[Dataset records]
......

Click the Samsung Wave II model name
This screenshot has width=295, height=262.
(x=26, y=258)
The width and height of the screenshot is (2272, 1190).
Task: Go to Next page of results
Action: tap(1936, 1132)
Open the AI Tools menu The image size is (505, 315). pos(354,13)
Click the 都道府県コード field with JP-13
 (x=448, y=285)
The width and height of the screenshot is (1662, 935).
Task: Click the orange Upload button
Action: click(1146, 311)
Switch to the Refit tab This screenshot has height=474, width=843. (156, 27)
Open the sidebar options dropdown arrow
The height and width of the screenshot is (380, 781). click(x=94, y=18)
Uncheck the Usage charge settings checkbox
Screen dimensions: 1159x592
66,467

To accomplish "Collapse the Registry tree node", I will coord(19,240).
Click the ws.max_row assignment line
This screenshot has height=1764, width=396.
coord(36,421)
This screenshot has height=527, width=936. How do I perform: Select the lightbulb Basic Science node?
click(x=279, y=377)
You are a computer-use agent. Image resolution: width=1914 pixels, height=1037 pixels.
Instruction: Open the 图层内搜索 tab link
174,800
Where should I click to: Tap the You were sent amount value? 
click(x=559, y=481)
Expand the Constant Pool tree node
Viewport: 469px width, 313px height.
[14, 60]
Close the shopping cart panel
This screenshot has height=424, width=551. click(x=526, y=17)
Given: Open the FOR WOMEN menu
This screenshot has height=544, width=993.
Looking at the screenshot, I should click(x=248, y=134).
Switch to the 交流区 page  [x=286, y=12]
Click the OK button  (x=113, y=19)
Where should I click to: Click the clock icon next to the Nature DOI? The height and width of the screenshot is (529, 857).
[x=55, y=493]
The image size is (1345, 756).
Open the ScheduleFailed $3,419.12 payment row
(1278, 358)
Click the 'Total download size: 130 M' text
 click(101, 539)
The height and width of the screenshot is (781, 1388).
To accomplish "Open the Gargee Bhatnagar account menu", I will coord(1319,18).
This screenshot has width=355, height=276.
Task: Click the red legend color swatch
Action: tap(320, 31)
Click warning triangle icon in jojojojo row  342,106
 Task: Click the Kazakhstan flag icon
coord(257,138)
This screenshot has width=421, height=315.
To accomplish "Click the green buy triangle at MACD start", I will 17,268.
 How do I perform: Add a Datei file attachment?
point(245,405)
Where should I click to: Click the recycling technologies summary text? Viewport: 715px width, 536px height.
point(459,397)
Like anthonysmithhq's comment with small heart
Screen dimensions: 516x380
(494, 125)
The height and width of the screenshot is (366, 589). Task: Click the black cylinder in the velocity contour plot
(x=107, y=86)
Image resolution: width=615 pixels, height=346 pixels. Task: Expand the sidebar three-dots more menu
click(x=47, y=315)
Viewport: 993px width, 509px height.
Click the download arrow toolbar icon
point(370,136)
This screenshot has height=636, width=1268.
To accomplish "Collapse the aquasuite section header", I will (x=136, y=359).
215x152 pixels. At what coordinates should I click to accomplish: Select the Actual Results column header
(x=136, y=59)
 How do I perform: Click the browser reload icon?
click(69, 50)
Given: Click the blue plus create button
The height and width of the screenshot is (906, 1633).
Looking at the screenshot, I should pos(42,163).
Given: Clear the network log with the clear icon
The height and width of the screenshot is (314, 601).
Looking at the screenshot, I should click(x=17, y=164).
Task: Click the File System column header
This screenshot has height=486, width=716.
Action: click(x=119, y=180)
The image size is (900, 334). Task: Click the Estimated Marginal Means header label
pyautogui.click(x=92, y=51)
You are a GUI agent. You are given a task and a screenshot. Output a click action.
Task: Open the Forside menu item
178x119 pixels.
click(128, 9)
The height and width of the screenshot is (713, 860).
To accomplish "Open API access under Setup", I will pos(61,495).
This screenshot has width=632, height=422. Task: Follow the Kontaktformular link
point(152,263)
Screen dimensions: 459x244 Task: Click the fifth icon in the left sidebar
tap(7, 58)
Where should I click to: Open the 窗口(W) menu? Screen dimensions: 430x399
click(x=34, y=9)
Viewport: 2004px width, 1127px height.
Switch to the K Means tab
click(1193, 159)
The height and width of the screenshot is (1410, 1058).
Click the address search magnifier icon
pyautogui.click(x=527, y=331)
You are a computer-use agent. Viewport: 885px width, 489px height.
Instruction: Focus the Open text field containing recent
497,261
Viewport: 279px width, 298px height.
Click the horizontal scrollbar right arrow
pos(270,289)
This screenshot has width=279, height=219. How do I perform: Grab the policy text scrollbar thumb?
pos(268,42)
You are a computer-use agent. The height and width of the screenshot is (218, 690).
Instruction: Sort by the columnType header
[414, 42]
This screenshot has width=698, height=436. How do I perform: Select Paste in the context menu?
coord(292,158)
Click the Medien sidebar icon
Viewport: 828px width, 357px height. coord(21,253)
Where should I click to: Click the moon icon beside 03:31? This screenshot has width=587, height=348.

......

TASK INSTRUCTIONS:
Reproduce every line of the data above word for word, keeping each line in its original order.

FULL SOLUTION:
Click the Samsung Wave II model name
This screenshot has width=295, height=262.
(x=26, y=258)
The width and height of the screenshot is (2272, 1190).
Task: Go to Next page of results
Action: tap(1936, 1132)
Open the AI Tools menu The image size is (505, 315). pos(354,13)
Click the 都道府県コード field with JP-13
 (x=448, y=285)
The width and height of the screenshot is (1662, 935).
Task: Click the orange Upload button
Action: click(1146, 311)
Switch to the Refit tab This screenshot has height=474, width=843. (156, 27)
Open the sidebar options dropdown arrow
The height and width of the screenshot is (380, 781). click(x=94, y=18)
Uncheck the Usage charge settings checkbox
Screen dimensions: 1159x592
66,467

To accomplish "Collapse the Registry tree node", I will coord(19,240).
Click the ws.max_row assignment line
This screenshot has height=1764, width=396.
coord(36,421)
This screenshot has height=527, width=936. How do I perform: Select the lightbulb Basic Science node?
click(x=279, y=377)
You are a computer-use agent. Image resolution: width=1914 pixels, height=1037 pixels.
Instruction: Open the 图层内搜索 tab link
174,800
Where should I click to: Tap the You were sent amount value? 
click(x=559, y=481)
Expand the Constant Pool tree node
Viewport: 469px width, 313px height.
[14, 60]
Close the shopping cart panel
This screenshot has height=424, width=551. click(x=526, y=17)
Given: Open the FOR WOMEN menu
This screenshot has height=544, width=993.
Looking at the screenshot, I should click(x=248, y=134).
Switch to the 交流区 page  [x=286, y=12]
Click the OK button  (x=113, y=19)
Where should I click to: Click the clock icon next to the Nature DOI? The height and width of the screenshot is (529, 857).
[x=55, y=493]
The image size is (1345, 756).
Open the ScheduleFailed $3,419.12 payment row
(1278, 358)
Click the 'Total download size: 130 M' text
 click(101, 539)
The height and width of the screenshot is (781, 1388).
To accomplish "Open the Gargee Bhatnagar account menu", I will coord(1319,18).
This screenshot has width=355, height=276.
Task: Click the red legend color swatch
Action: tap(320, 31)
Click warning triangle icon in jojojojo row  342,106
 Task: Click the Kazakhstan flag icon
coord(257,138)
This screenshot has width=421, height=315.
To accomplish "Click the green buy triangle at MACD start", I will 17,268.
 How do I perform: Add a Datei file attachment?
point(245,405)
Where should I click to: Click the recycling technologies summary text? Viewport: 715px width, 536px height.
point(459,397)
Like anthonysmithhq's comment with small heart
Screen dimensions: 516x380
(494, 125)
The height and width of the screenshot is (366, 589). Task: Click the black cylinder in the velocity contour plot
(x=107, y=86)
Image resolution: width=615 pixels, height=346 pixels. Task: Expand the sidebar three-dots more menu
click(x=47, y=315)
Viewport: 993px width, 509px height.
Click the download arrow toolbar icon
point(370,136)
This screenshot has height=636, width=1268.
To accomplish "Collapse the aquasuite section header", I will (x=136, y=359).
215x152 pixels. At what coordinates should I click to accomplish: Select the Actual Results column header
(x=136, y=59)
 How do I perform: Click the browser reload icon?
click(69, 50)
Given: Click the blue plus create button
The height and width of the screenshot is (906, 1633).
Looking at the screenshot, I should pos(42,163).
Given: Clear the network log with the clear icon
The height and width of the screenshot is (314, 601).
Looking at the screenshot, I should click(x=17, y=164).
Task: Click the File System column header
This screenshot has height=486, width=716.
Action: click(x=119, y=180)
The image size is (900, 334). Task: Click the Estimated Marginal Means header label
pyautogui.click(x=92, y=51)
You are a GUI agent. You are given a task and a screenshot. Output a click action.
Task: Open the Forside menu item
178x119 pixels.
click(128, 9)
The height and width of the screenshot is (713, 860).
To accomplish "Open API access under Setup", I will pos(61,495).
This screenshot has width=632, height=422. Task: Follow the Kontaktformular link
point(152,263)
Screen dimensions: 459x244 Task: Click the fifth icon in the left sidebar
tap(7, 58)
Where should I click to: Open the 窗口(W) menu? Screen dimensions: 430x399
click(x=34, y=9)
Viewport: 2004px width, 1127px height.
Switch to the K Means tab
click(1193, 159)
The height and width of the screenshot is (1410, 1058).
Click the address search magnifier icon
pyautogui.click(x=527, y=331)
You are a computer-use agent. Viewport: 885px width, 489px height.
Instruction: Focus the Open text field containing recent
497,261
Viewport: 279px width, 298px height.
Click the horizontal scrollbar right arrow
pos(270,289)
This screenshot has width=279, height=219. How do I perform: Grab the policy text scrollbar thumb?
pos(268,42)
You are a computer-use agent. The height and width of the screenshot is (218, 690).
Instruction: Sort by the columnType header
[414, 42]
This screenshot has width=698, height=436. How do I perform: Select Paste in the context menu?
coord(292,158)
Click the Medien sidebar icon
Viewport: 828px width, 357px height. coord(21,253)
Where should I click to: Click the moon icon beside 03:31? This screenshot has width=587, height=348.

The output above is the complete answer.